Médicos dizem que Portugal tem de se preparar melhor para "segunda vaga"
O aumento recente de mortes, contágios e internamentos hospitalares por covid-19 em Portugal deveu-se à falta de meios e a uma menor atenção às regras de segurança pela população, defendeu o bastonário da Ordem dos Médicos, Miguel Guimarães.
No mesmo dia, o presidente da Associação Nacional de Médicos de Saúde Pública (ANMSP), Ricardo Mexia. frisou que Portugal precisa de aumentar a capacidade de resposta a nível de saúde e preparar-se para uma eventual segunda vaga da pandemia de covid-19 no inverno
Em entrevista à agência Lusa, Miguel Guimarães lamentou que o país não tivesse aproveitado da melhor forma o tempo para acautelar uma situação como aquela que se vive atualmente.
Deixou também um aviso para os efeitos nefastos que novas falhas no planeamento podem ter face a uma eventual segunda vaga da doença sobre os doentes covid-19, "mas também sobre os doentes não covid-19", que diz estarem a ser esquecidos.
"Para termos isto equilibrado, temos de colocar os meios necessários. Ainda estamos a tempo de colocar as coisas no terreno, porque vamos na primeira fase da pandemia. Se tivermos uma segunda fase no inverno, a nossa capacidade de dar resposta tem de chegar aos doentes covid-19, mas também aos outros doentes. Não se nota já, mas a curto e médio prazo vai começar-se a notar e pode ter um impacto muito maior do que a covid-19", observou.
Segundo Miguel Guimarães, os 'passos em falso' registados no desconfinamento são indissociáveis de uma mudança do "alerta relativamente à vigilância e à fiscalização do que está a acontecer", lamentando que forças de segurança e câmaras municipais não tivessem tido uma "atenção redobrada" na exigência do cumprimento das regras.
"Há países que já chegaram aos zero casos por dia e nós também podemos chegar. Isso implica um grande trabalho e recursos que têm de ser garantidos aos profissionais na 'linha da frente'. Quanto mais depressa resolvermos isto, mais depressa a economia começa a crescer. É fundamental pensarmos que a pandemia ainda não acabou", referiu, sem deixar de vincar que a atual situação "não é nenhuma segunda onda da pandemia".

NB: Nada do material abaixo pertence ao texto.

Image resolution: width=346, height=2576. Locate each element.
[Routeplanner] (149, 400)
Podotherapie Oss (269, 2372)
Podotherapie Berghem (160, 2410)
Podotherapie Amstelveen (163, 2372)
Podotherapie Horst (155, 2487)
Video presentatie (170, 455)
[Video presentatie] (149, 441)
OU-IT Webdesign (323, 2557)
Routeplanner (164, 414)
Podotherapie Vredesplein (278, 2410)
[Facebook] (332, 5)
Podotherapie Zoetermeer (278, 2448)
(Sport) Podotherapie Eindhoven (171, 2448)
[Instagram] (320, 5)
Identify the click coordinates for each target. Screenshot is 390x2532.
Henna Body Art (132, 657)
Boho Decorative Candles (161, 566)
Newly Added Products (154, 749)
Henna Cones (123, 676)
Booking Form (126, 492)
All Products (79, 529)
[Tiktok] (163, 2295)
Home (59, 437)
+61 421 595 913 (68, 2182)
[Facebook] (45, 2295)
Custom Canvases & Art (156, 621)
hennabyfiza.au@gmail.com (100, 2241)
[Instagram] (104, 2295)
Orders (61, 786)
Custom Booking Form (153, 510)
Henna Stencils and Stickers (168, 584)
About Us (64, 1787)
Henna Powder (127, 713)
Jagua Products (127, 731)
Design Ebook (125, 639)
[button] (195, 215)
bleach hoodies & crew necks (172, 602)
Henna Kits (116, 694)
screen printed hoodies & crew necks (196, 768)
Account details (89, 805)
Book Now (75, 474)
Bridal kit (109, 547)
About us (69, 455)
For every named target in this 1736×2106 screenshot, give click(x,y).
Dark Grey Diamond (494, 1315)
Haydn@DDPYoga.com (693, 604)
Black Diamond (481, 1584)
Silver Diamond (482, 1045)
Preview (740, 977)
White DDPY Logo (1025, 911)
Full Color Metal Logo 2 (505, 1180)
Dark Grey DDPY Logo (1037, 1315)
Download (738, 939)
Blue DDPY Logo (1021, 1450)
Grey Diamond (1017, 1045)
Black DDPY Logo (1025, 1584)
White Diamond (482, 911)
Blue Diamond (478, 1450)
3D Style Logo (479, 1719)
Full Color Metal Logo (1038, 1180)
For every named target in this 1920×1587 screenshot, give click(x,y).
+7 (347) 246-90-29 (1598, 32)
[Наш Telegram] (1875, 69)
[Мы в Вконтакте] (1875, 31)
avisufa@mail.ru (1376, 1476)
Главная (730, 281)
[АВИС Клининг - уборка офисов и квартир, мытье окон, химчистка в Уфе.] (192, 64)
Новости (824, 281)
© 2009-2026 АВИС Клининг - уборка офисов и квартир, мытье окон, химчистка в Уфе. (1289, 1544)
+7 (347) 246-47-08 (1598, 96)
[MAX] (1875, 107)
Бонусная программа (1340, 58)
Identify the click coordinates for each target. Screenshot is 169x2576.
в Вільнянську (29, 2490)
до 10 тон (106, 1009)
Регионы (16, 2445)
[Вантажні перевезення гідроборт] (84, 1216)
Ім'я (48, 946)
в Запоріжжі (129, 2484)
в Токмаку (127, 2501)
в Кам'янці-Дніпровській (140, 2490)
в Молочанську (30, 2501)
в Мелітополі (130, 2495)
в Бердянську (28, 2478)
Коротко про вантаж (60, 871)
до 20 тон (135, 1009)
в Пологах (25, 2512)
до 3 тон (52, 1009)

Ato contínuo, o bastonário dos Médicos reconheceu igualmente que "existe o risco" de negligenciar a preparação atempada do futuro em termos de resposta de saúde pública nos "recursos humanos, recursos físicos e tratamentos" face à concentração das atenções em exclusivo no desafio no presente.
"Se continuarmos concentrados no combate que temos neste momento, é possível que não se tomem as medidas adequadas para no inverno estarmos preparados para uma segunda onda de covid-19", disse, expondo outros problemas além da pandemia: "O inverno é uma altura mais complicada, não só pela gripe sazonal, mas porque há, muitas vezes, a descompensação de doenças crónicas. Se não tivermos um planeamento rigoroso, o inverno vai ser muito duro".
Apesar das críticas e dos alertas, Miguel Guimarães mostrou-se convencido de uma trajetória de normalização dos números na região de Lisboa e Vale do Tejo e destacou a importância da eventual aceitação de Portugal como um destino seguro para turistas.
"A questão é se normalizamos mais rapidamente ou mais tardiamente. Tivemos agora uma 'nega' do Reino Unido em relação aos turistas, porque não temos a situação ainda controlada. Por isso, temos de acelerar todos os processos", adiantou, acrescentando: "Há várias questões que têm de começar a ser resolvidas, porque se começarmos apenas em agosto ou setembro já estamos a começar tarde".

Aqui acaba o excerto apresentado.